** What is asked **
Gather every line of the data that contains the word "width", with case counting.

** Stored data **
━━━━━━━━━━━━━━━━

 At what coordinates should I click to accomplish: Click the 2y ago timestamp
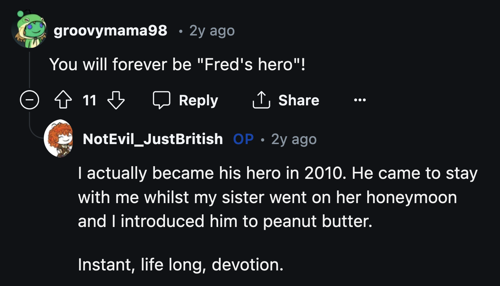211,31
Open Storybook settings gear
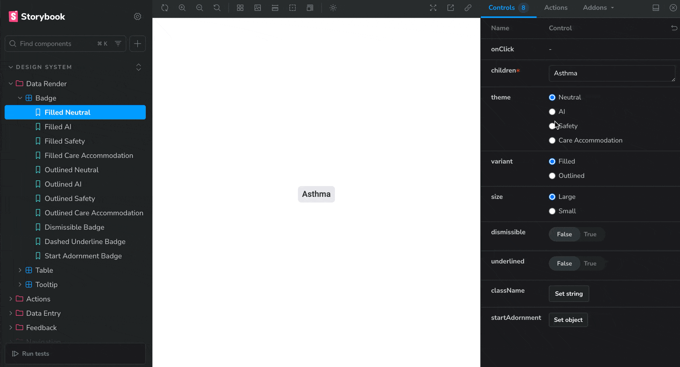 coord(137,16)
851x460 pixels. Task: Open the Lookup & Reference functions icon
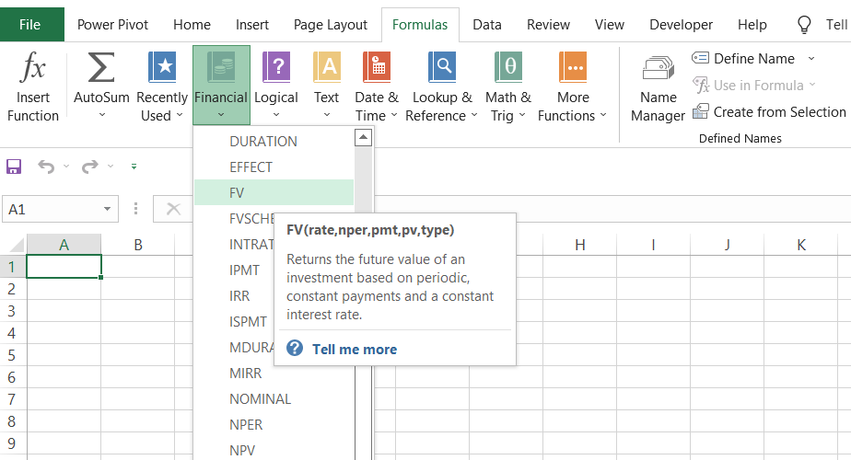442,69
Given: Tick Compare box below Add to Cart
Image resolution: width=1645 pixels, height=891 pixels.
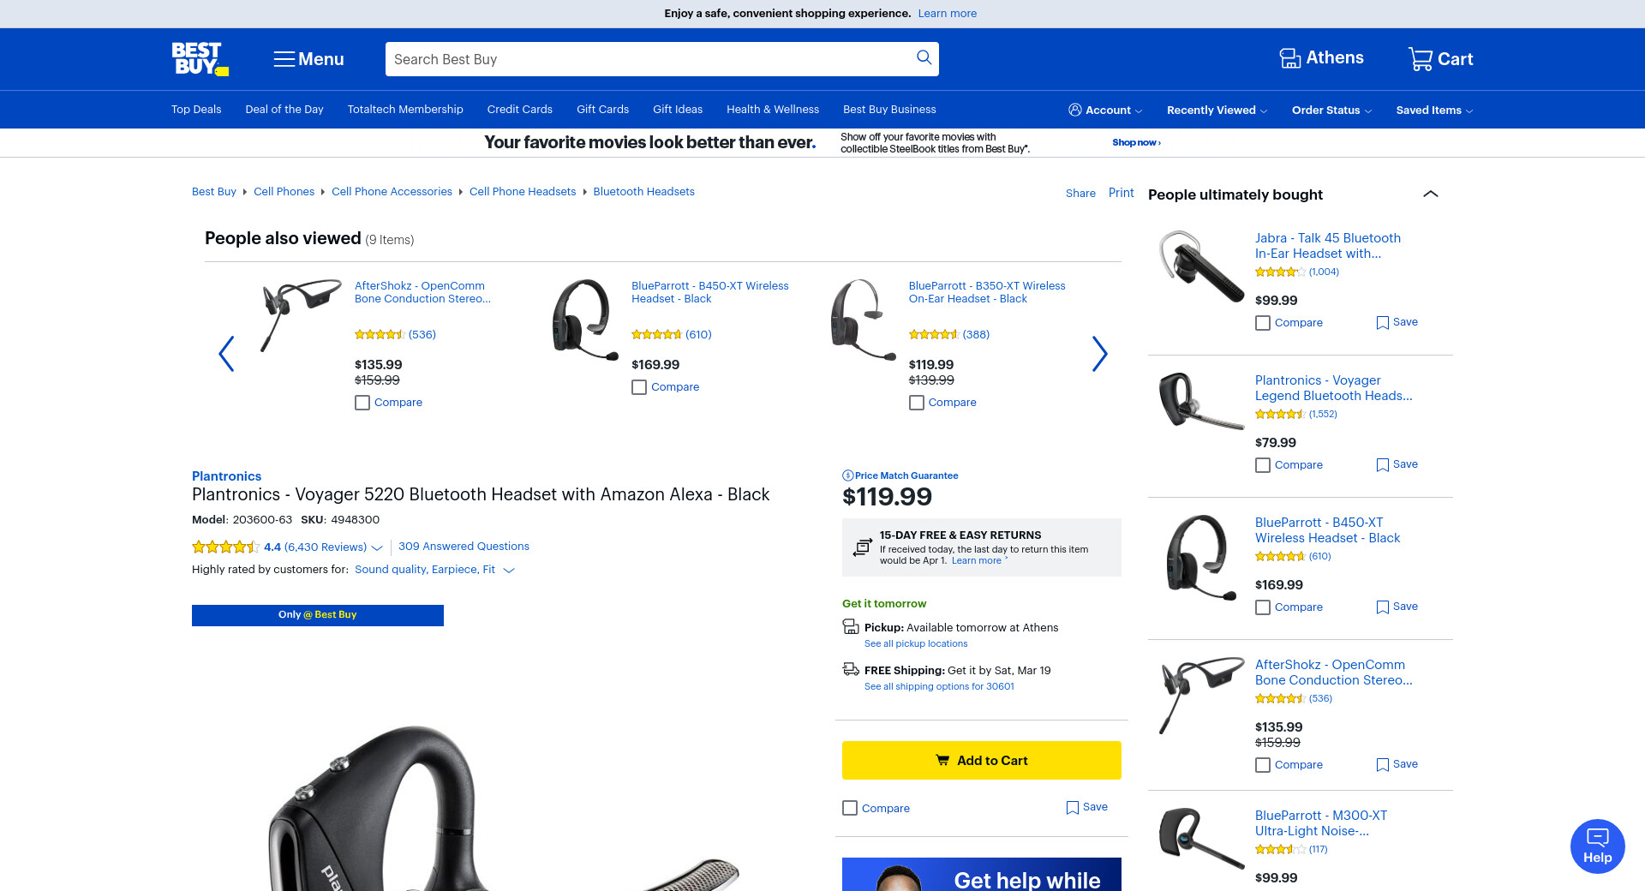Looking at the screenshot, I should (x=850, y=808).
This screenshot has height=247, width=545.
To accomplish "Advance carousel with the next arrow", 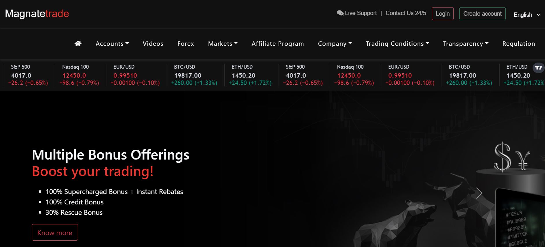I will tap(479, 193).
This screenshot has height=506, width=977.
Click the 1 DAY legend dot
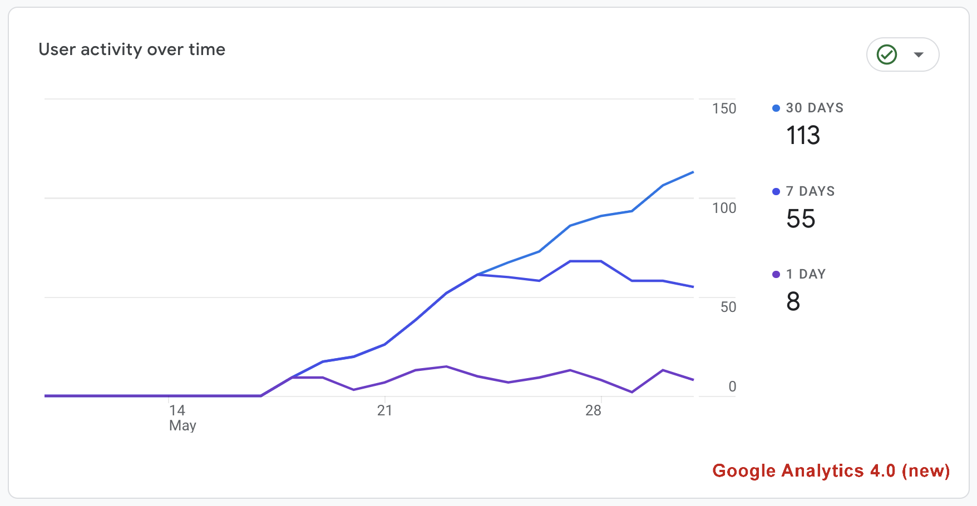click(776, 275)
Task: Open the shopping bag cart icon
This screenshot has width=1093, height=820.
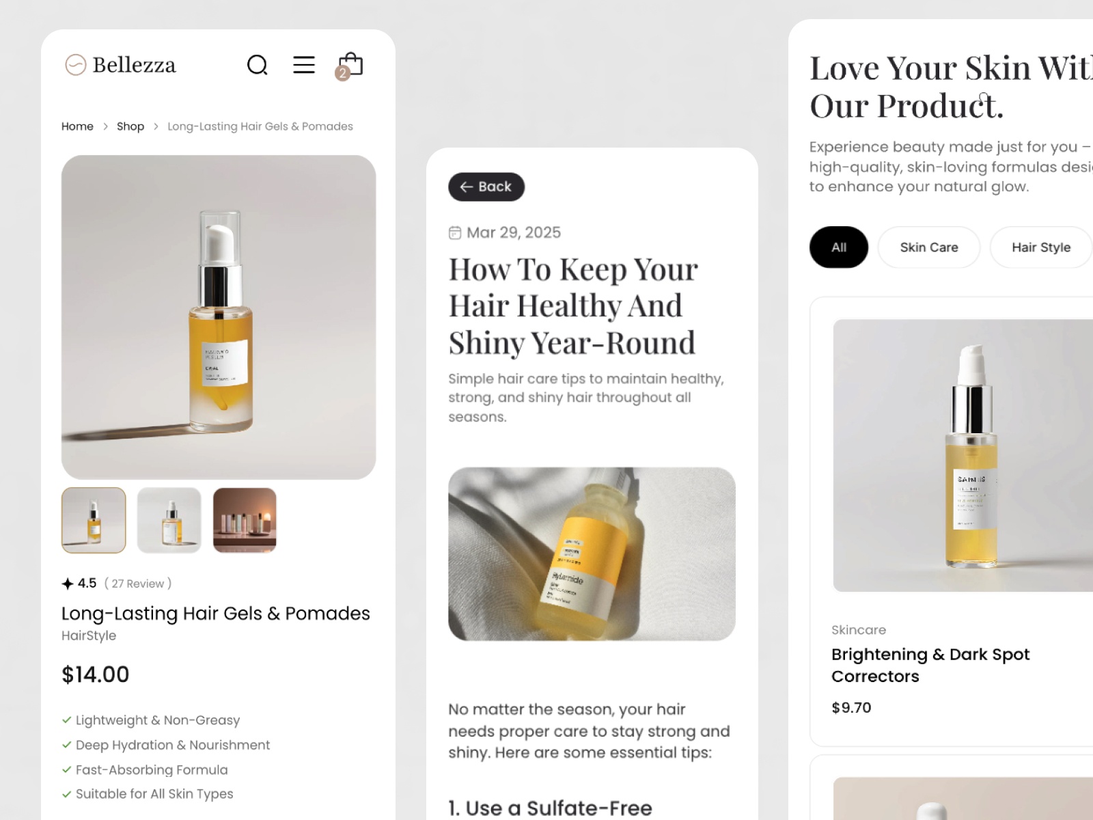Action: pyautogui.click(x=351, y=64)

━━━━━━━━━━━━━━━━

** Correct result **
Image resolution: width=1645 pixels, height=891 pixels.
This screenshot has height=247, width=545.
This screenshot has height=506, width=977.
This screenshot has width=1093, height=820.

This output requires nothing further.